YOUR TASK: Reproduce the records word for word, starting at the line that contains "This screenshot has" and ending with the last line of the records. Leave the pictures out of your copy.

━━━

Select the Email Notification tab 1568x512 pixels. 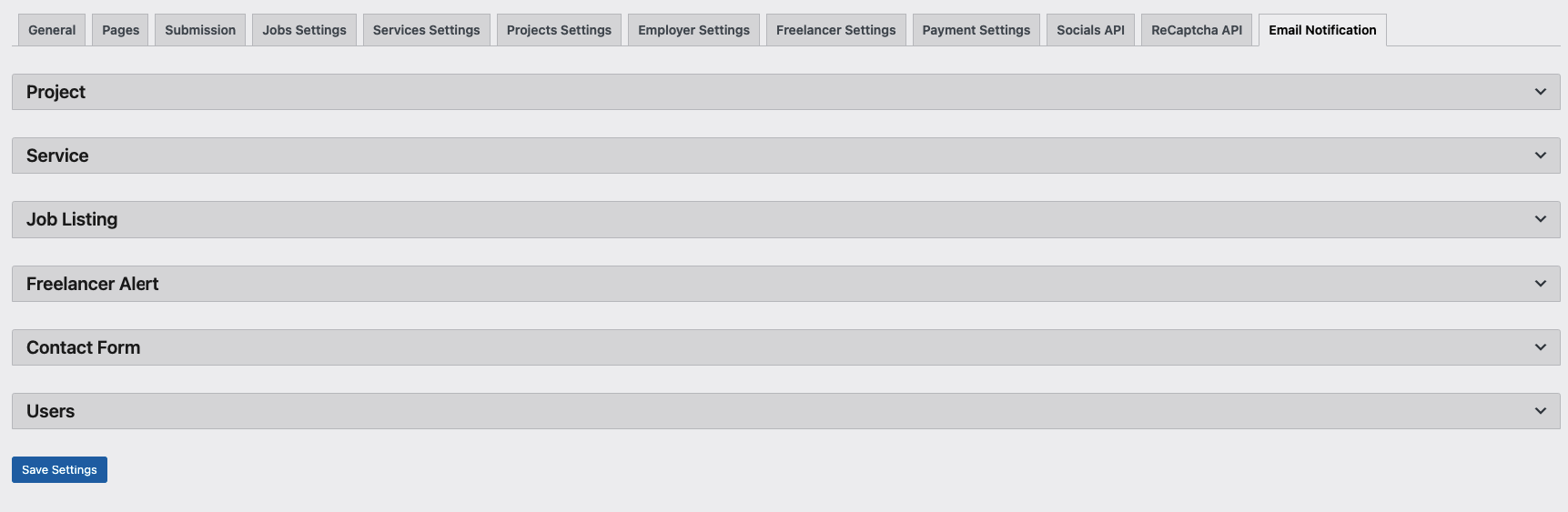coord(1322,30)
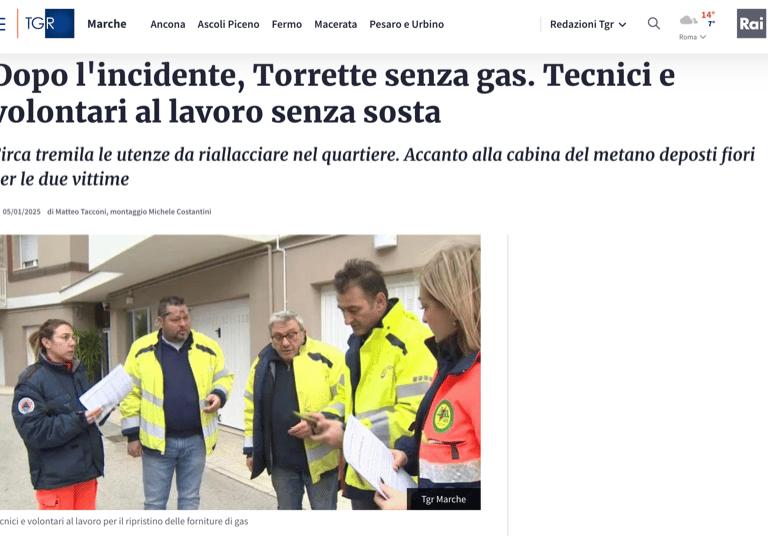Play the video of workers in vests
The height and width of the screenshot is (536, 768).
tap(240, 372)
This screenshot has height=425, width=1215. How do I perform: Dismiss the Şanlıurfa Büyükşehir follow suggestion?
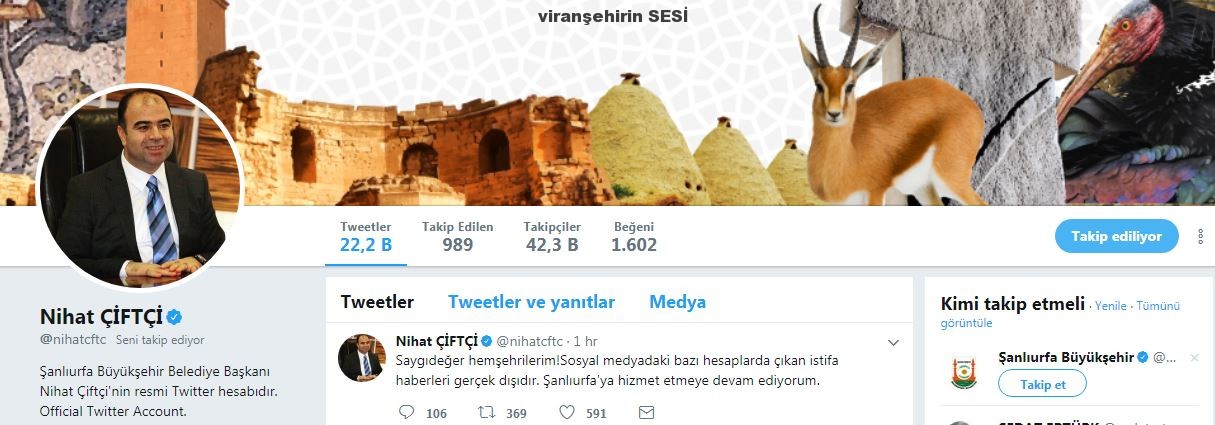1194,357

━━━

EXPECTED ANSWER:
This screenshot has height=425, width=1215. How do I perform: Dismiss the Şanlıurfa Büyükşehir follow suggestion?
1194,357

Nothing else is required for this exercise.